▶ Instructions to follow
Transcribe every line from the one containing "Switch to the 特殊道具 tab" through the end of the records below, exactly, but not the pictures.

***** Extracted entries *****

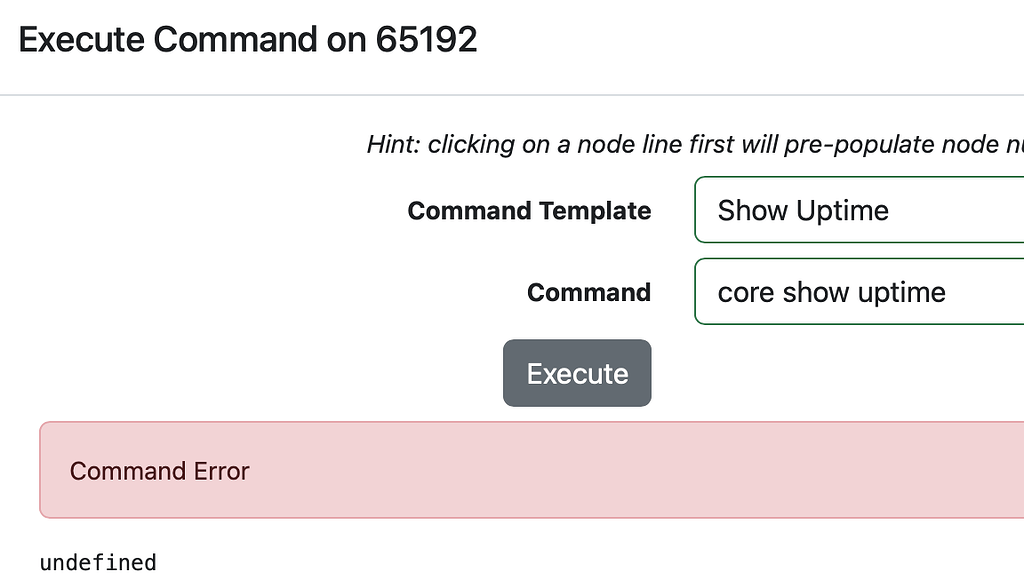Click the "undefined" output text
The image size is (1024, 588).
[98, 563]
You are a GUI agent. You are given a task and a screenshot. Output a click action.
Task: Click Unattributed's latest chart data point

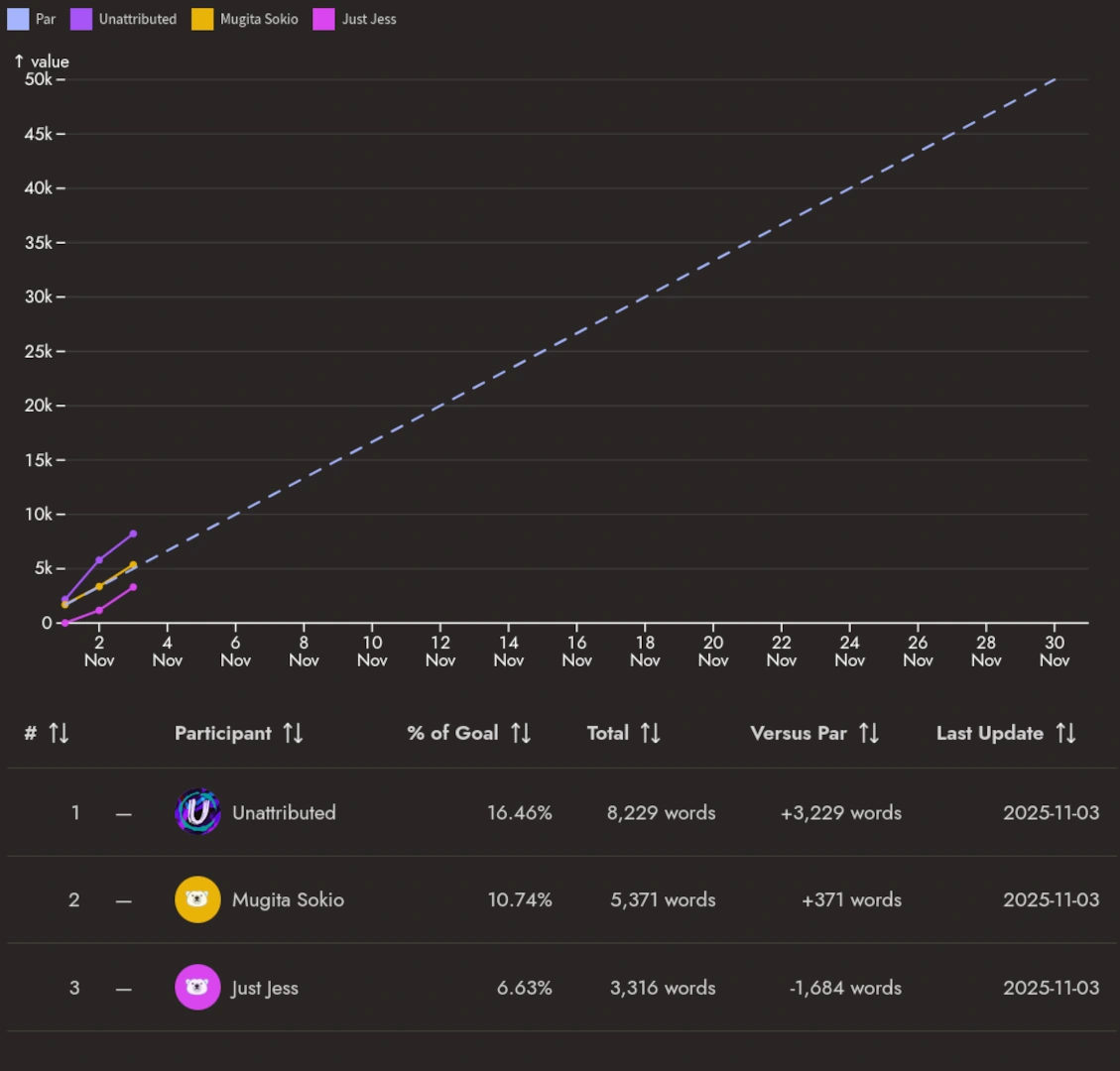pos(134,534)
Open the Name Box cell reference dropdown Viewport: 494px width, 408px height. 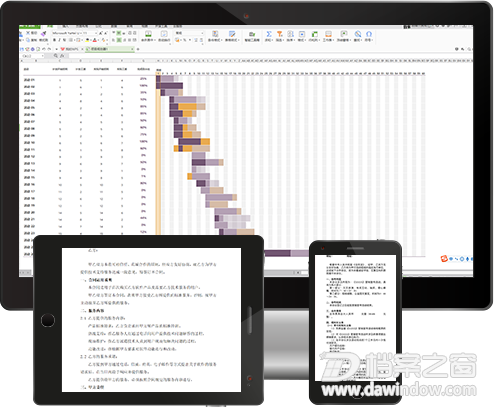click(x=33, y=56)
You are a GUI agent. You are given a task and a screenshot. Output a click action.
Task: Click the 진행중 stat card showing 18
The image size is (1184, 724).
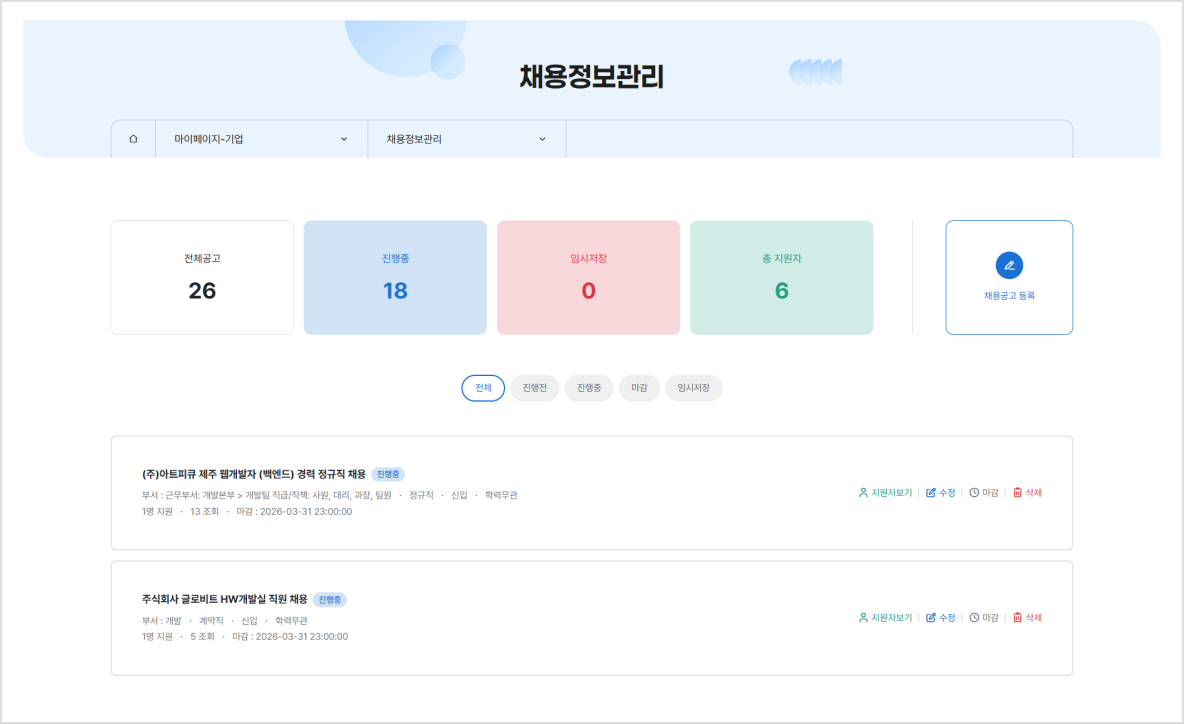tap(395, 277)
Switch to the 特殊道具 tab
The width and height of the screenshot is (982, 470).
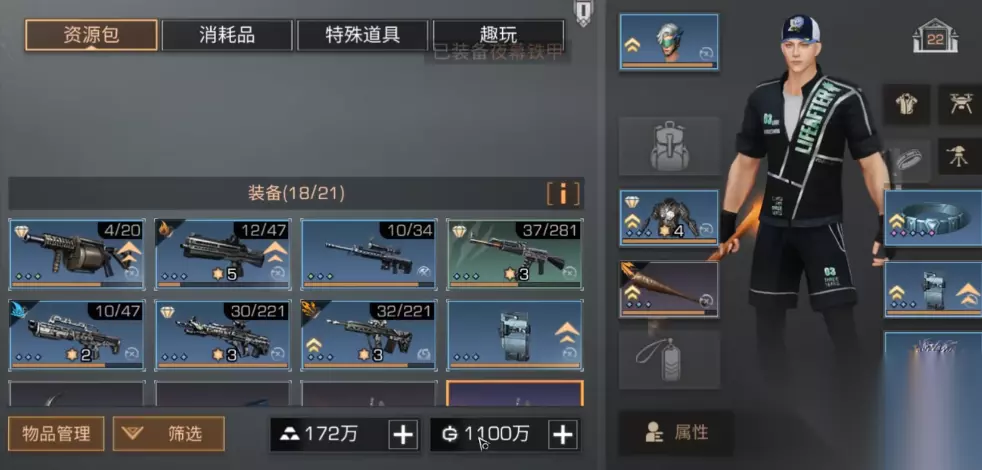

*****

▶ Completed exercise
Switch to the 特殊道具 tab
The width and height of the screenshot is (982, 470).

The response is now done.